Katy Thompson, Associate Director of Education
“What does Independence mean to me?” This is the question that, in 1975, the Lorillard Tobacco Co. in New York asked 12 American artists: Will Barnet, Colleen Browning, Audrey Flack, Red Grooms, Joseph Hirsch, Robert Indiana, Alex Katz, Jacob Lawrence, Marisol Escobar, Larry Rivers, Edward Ruscha, and Fritz Scholder. Commissioned to celebrate the 1976 Bicentennial of American Independence, the Kent Bicentennial Portfolio: Spirit of Independence (1975) comprises the response of each artist, in print form, to the above question.
FWMoA holds the full portfolio in our permanent collection, and in 2020 we looked at two of the prints: Fritz Scholder’s Bicentennial Indian and Marisol’s Women’s Equality. Today, we’re shuffling back through them to look at Audrey Flack’s Fourth of July Still Life.

Take a moment to examine the individual objects in Flack’s still life. Where did your eyes go first? I noticed the engraved portrait of George Washington in the right-hand corner. Arguably the most well-known and revered figure in American history, even on the sidelines his enigmatic presence draws attention. From there, my eyes went to the figurines in uniform, then to the replica Liberty Bell (a piggy bank!) in front of the American flag and bronze eagle, but tucked behind the trumpet, to the red-white-and-blue crêpe paper and reflective surface. Lastly, my eyes settled on the string of silver beads. Drawing on her memories of the 4th of July, Flack assembled objects which she felt reflected her American childhood growing up in New York. Hoping to evoke the feelings, sounds, and colors of America, Flack stated that she “tried to create an absolutely American still life”. Did she succeed? Can you imagine the sound of the trumpet? The crinkle of the crêpe paper as its strewn on a porch balcony or stairwell banister? The pop and crackle of the firecrackers?
Playing on the consumerist culture of the 70s, many referred to this time as the “BUYcentennial SELLabration”, and Flack’s objects connect to both the commercialization of Independence day and the iconography of the day itself. At the time, the country was grappling with inflation, the end of the Vietnam War, an energy crisis, and the ramifications of the women’s liberation and Civil Rights movements. Can you connect any of the objects to these economic, social, and political issues? The tea and Liberty Bell are obvious nods to the founding of the country, but what about the fireworks? The silver beads? By incorporating everyday objects associated with specific cultural meaning, like the fireworks, she presents a specific facet of the country’s narrative recognizable to all Americans.
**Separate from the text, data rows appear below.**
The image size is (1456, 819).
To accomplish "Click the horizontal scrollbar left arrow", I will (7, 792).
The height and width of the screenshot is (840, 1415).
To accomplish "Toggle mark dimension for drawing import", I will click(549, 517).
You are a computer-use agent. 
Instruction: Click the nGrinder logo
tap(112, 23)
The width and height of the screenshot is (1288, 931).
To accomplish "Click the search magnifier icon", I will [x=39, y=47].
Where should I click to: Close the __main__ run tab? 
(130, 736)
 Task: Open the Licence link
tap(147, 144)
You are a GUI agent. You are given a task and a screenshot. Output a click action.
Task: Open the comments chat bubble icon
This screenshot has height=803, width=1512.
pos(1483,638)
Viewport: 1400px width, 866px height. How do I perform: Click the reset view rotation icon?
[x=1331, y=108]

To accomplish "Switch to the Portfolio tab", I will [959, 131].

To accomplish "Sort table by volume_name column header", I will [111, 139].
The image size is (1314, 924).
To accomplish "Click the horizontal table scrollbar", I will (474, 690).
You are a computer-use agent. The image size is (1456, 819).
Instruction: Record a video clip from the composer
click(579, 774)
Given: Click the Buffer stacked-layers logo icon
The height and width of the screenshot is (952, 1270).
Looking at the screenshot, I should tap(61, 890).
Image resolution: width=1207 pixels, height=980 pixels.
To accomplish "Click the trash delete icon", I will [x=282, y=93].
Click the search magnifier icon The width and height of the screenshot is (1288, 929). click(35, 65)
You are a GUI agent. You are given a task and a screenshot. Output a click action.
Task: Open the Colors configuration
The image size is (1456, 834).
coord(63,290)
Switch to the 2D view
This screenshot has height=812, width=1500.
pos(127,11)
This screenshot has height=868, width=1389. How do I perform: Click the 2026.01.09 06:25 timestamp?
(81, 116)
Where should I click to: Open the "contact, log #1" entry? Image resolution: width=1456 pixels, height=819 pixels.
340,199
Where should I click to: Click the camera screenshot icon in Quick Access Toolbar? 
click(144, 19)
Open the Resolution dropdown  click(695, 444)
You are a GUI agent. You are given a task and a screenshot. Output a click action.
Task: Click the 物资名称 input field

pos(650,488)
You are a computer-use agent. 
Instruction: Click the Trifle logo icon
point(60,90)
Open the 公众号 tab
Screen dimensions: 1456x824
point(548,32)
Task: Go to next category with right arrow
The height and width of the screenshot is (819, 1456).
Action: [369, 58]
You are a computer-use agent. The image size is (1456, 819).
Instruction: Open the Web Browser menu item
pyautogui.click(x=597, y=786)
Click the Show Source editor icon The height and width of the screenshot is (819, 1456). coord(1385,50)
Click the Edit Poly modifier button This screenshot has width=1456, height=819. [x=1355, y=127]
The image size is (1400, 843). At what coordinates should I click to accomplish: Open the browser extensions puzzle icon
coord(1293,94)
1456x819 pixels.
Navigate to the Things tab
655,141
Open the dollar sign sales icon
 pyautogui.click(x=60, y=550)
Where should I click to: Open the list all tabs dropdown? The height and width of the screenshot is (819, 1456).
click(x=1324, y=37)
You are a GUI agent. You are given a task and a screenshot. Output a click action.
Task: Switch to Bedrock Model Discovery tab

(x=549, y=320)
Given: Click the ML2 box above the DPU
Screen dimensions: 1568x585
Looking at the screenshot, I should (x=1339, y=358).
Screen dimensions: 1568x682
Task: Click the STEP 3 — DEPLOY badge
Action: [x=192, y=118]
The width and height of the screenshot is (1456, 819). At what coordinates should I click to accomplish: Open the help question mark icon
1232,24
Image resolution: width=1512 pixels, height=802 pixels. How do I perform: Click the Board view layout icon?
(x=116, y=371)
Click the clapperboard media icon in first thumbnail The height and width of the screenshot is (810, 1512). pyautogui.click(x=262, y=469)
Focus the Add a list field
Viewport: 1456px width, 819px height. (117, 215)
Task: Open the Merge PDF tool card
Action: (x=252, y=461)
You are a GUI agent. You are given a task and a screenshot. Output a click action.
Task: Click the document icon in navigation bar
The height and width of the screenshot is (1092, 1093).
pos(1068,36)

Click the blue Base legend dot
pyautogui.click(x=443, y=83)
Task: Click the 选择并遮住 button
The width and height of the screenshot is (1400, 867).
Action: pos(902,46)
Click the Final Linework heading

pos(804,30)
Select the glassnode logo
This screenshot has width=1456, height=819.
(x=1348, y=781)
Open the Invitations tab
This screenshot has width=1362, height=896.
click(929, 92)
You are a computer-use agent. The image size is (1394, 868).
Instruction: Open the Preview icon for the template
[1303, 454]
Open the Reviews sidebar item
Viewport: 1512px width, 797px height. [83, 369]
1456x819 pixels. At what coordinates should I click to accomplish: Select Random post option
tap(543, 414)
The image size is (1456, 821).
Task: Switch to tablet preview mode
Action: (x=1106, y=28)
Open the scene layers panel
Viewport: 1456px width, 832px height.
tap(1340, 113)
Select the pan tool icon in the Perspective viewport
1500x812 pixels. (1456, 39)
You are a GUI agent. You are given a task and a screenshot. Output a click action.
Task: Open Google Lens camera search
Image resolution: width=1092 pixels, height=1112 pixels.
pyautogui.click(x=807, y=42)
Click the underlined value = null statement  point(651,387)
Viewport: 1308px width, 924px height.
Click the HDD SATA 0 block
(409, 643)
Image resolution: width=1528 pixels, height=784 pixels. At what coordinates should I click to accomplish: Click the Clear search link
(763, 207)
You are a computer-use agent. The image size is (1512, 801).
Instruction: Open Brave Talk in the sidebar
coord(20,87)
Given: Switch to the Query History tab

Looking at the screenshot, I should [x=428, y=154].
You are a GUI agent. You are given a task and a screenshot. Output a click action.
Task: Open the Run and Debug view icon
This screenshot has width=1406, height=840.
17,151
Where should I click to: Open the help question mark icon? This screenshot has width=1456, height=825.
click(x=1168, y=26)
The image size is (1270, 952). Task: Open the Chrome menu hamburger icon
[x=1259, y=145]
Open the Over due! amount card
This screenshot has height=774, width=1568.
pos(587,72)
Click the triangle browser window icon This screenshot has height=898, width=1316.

Working from photographs, Flack is a photorealist painter who, inspired by the Pop art movement that incorporated recognizable images into fine art, assembles inanimate household objects into table top still lives. Calling back to 17th century Dutch still life practice, Flack pioneered the “Super Realist” style and was the first Photorealist to have a painting purchased by the Museum of Modern Art (MoMA), in 1966, for their permanent collection. Taught by Josef Albers at Yale, her early work fell into Abstract Expressionism, studying the relationship between color and emotion. She shifted her practice gradually, as her want to communicate with her art grew, and experimented with multiple mediums, including printing and sculpture. While acceptable for an artist to work from photographs, placing the emphasis on reproducing the photographic quality was not; however, this approach lent itself to an end product with a purposeful narrative rendered in meticulous detail. The “literalness”, or recognizability, of her completed works opened her art to a larger, consumer audience that often finds abstraction off-putting or intimidating. Albers’ teaching is still evident, however, in the use of color and light that plays with and between the objects. The reflective surface of the table, the glossy red of the fig, the smoothness of plastic, and the brightness of the brass trumpet are all callbacks to her formative training. For Flack, art “is an exploration of visual data which has been going on for centuries, each artist contributing to the next generation’s advancement”, evidenced here in both her references to Dutch still life and the artifacts of American history.
How does Flack’s still life answer the posed question? What objects do you associate with Independence day, and which ones would you incorporate into a still life?